### TASK INSTRUCTIONS
Turn the records below, from the line containing "coordinates (833, 65)." up to and including the line containing "coordinates (555, 117).", into a JSON list of strings with one string per line, leaving out blank lines.

### PROVIDED DATA

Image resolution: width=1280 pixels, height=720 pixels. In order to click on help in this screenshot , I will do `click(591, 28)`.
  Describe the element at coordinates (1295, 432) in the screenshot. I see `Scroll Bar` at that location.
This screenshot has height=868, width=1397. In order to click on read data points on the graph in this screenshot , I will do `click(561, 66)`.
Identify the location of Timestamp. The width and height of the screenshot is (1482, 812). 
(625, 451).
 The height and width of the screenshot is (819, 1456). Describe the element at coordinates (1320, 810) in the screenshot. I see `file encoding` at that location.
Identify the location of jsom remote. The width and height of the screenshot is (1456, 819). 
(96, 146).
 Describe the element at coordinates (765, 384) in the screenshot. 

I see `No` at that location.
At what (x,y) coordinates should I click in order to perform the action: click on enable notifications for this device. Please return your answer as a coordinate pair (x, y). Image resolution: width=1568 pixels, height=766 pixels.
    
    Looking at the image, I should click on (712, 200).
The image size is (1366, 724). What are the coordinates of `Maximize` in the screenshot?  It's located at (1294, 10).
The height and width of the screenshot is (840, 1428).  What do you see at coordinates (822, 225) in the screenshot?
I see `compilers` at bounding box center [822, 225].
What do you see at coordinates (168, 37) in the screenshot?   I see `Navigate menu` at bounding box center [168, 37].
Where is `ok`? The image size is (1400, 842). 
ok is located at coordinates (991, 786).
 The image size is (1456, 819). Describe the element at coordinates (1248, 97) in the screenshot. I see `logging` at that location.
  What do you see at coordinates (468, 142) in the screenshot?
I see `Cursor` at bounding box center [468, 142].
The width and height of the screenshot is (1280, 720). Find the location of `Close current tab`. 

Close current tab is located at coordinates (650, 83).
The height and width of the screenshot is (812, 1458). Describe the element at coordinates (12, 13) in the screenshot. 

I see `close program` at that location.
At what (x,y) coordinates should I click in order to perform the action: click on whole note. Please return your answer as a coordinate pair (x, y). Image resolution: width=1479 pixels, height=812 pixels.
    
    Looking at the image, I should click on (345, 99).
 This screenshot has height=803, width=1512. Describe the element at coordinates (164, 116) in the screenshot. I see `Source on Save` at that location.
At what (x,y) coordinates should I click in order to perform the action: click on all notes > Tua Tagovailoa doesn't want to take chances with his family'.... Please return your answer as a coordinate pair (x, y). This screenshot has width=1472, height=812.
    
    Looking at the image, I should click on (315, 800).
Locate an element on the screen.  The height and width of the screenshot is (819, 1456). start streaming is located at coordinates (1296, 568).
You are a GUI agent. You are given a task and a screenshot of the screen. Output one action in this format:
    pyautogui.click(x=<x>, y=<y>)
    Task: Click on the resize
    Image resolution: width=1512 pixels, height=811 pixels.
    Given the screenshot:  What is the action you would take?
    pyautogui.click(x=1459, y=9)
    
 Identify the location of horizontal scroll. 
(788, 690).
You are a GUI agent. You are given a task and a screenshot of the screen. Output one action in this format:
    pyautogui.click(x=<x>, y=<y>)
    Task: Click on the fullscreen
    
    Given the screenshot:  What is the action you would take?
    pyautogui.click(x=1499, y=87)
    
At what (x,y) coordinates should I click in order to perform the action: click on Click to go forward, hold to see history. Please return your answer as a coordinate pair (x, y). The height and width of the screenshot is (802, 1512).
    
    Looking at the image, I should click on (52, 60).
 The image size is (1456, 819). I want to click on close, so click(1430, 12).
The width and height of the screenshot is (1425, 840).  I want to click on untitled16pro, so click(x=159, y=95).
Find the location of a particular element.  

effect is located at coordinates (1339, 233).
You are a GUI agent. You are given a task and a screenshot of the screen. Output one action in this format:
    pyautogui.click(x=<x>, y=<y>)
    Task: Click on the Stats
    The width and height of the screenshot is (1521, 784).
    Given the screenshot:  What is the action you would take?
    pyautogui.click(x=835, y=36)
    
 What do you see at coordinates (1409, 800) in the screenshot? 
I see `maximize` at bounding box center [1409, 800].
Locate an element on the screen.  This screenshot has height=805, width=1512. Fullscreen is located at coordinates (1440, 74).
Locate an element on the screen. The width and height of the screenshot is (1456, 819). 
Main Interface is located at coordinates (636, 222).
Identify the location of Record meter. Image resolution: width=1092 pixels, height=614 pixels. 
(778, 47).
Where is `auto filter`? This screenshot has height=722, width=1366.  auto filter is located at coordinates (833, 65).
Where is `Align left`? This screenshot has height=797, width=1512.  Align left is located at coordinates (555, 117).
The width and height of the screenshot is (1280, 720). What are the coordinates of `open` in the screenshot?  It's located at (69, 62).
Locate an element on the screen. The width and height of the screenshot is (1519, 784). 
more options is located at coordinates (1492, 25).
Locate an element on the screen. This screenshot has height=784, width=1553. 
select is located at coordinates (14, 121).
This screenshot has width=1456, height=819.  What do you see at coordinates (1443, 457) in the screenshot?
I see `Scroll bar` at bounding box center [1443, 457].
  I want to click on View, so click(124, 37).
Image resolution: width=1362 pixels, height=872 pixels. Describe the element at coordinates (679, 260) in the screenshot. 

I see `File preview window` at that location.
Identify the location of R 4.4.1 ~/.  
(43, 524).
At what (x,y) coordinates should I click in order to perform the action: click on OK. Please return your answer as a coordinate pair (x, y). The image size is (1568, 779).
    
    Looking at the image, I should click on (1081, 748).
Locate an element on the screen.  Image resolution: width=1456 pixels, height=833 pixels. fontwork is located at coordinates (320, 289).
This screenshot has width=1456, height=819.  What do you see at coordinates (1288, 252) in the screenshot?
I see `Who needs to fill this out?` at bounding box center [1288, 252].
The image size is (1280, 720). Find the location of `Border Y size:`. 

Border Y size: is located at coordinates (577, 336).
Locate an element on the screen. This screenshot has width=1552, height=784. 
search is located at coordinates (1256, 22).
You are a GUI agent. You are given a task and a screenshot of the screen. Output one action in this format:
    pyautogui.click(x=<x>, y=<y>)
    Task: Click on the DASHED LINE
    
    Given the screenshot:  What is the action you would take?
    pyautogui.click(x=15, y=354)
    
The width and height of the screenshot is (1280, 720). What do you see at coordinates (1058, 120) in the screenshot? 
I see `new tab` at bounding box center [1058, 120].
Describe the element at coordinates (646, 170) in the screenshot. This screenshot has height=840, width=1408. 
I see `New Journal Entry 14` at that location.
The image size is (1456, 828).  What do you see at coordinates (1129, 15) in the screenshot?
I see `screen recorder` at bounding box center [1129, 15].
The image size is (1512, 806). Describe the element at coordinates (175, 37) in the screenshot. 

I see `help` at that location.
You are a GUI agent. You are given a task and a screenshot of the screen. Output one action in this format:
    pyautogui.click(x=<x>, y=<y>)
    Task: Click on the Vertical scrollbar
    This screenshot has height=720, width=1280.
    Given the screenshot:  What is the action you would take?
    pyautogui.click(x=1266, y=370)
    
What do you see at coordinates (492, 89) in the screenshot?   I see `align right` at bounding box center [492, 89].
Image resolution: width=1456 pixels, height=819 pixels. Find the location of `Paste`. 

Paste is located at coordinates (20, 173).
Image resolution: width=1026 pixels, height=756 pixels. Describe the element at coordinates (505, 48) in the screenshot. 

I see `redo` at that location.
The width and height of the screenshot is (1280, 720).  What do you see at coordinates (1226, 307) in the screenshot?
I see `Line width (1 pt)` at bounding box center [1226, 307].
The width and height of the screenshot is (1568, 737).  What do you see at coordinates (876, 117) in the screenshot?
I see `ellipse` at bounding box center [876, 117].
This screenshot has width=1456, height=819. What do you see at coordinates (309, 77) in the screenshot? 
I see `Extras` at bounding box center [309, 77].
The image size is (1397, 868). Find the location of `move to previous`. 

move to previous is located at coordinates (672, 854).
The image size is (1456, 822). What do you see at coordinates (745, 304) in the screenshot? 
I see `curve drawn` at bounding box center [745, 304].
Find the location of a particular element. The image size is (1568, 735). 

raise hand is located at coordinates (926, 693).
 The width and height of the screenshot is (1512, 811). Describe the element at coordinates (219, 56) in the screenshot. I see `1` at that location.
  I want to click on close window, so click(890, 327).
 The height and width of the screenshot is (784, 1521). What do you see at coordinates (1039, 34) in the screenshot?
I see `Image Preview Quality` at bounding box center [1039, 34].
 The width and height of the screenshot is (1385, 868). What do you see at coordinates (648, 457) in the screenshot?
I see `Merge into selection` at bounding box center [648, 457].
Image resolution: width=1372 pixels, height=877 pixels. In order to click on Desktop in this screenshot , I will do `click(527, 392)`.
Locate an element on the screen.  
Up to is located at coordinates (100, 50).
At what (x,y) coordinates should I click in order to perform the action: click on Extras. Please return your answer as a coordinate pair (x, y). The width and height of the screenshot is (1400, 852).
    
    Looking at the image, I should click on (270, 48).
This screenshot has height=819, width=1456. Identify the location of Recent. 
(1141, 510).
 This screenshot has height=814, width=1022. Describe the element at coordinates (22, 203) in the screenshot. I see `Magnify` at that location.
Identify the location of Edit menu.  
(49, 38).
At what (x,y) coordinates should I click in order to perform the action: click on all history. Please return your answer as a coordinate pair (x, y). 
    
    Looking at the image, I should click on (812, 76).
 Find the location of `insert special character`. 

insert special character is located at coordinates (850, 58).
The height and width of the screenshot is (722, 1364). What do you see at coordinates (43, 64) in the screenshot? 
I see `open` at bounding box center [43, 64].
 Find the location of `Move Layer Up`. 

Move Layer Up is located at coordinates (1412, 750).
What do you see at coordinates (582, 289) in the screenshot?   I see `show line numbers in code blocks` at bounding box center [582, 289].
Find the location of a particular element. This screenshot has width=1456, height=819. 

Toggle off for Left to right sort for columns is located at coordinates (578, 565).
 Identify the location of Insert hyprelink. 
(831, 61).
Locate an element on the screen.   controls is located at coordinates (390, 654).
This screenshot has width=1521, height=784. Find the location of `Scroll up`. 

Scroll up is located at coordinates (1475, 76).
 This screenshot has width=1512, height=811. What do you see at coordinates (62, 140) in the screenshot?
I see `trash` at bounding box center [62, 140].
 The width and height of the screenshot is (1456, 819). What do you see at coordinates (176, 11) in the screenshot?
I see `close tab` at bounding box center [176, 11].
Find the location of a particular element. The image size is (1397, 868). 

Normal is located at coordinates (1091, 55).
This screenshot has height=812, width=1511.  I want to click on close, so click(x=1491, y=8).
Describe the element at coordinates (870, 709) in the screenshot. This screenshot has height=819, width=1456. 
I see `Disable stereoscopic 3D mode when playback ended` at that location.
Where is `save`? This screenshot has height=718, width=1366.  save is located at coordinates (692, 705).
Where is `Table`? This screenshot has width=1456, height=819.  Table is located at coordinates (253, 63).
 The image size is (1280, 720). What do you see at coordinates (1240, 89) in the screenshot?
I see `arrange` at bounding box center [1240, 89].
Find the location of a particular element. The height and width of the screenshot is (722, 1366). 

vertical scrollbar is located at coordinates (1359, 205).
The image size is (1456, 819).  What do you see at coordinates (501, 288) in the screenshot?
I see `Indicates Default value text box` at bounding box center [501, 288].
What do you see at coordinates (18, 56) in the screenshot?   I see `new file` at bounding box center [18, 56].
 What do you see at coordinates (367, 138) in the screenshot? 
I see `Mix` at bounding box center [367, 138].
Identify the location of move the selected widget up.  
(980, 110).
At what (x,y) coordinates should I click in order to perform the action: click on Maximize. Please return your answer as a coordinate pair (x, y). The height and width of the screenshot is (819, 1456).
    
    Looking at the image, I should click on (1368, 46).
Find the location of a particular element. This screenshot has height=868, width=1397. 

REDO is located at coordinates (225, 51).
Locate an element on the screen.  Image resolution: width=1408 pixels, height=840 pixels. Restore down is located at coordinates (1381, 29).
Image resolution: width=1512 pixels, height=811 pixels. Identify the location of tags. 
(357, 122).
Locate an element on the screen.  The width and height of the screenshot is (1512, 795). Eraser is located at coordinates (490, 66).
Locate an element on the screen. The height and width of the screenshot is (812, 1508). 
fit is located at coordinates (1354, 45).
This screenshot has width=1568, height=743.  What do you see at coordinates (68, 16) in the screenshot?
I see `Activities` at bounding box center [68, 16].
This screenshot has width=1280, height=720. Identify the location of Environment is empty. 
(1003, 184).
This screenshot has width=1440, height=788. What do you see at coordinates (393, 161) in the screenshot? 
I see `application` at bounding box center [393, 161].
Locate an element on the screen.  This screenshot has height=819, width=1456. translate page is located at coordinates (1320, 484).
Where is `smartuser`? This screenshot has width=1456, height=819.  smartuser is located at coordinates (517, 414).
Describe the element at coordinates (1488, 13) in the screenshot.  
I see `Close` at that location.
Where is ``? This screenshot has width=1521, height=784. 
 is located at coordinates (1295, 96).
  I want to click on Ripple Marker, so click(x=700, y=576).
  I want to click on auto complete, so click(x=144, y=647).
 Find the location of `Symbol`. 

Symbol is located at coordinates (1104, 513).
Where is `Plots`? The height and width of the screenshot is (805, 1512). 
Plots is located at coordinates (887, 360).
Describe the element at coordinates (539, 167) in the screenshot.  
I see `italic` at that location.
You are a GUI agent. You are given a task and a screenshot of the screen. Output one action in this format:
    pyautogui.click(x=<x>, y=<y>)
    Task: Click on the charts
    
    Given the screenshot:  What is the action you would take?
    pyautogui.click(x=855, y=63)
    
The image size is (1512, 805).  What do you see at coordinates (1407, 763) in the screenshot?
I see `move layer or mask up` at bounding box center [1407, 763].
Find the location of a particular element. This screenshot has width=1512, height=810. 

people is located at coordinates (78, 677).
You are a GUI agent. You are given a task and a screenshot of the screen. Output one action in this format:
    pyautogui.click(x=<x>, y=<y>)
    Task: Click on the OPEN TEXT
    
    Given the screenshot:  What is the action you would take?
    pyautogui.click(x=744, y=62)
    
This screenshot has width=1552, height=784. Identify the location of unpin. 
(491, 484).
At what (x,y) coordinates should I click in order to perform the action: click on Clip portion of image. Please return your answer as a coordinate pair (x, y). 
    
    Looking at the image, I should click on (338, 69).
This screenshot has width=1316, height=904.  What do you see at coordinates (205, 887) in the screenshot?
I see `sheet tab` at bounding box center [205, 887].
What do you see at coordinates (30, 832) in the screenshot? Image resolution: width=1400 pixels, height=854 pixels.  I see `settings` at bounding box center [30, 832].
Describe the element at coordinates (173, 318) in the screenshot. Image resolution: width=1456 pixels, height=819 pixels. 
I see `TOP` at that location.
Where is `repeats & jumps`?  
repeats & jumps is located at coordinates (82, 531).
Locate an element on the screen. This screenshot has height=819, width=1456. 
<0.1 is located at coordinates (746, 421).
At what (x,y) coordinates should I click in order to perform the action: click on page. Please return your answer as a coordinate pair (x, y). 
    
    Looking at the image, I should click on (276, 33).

### TASK RESULT
[
  "Where is `auto filter`? This screenshot has height=722, width=1366.  auto filter is located at coordinates (833, 65).",
  "Where is `Align left`? This screenshot has height=797, width=1512.  Align left is located at coordinates (555, 117)."
]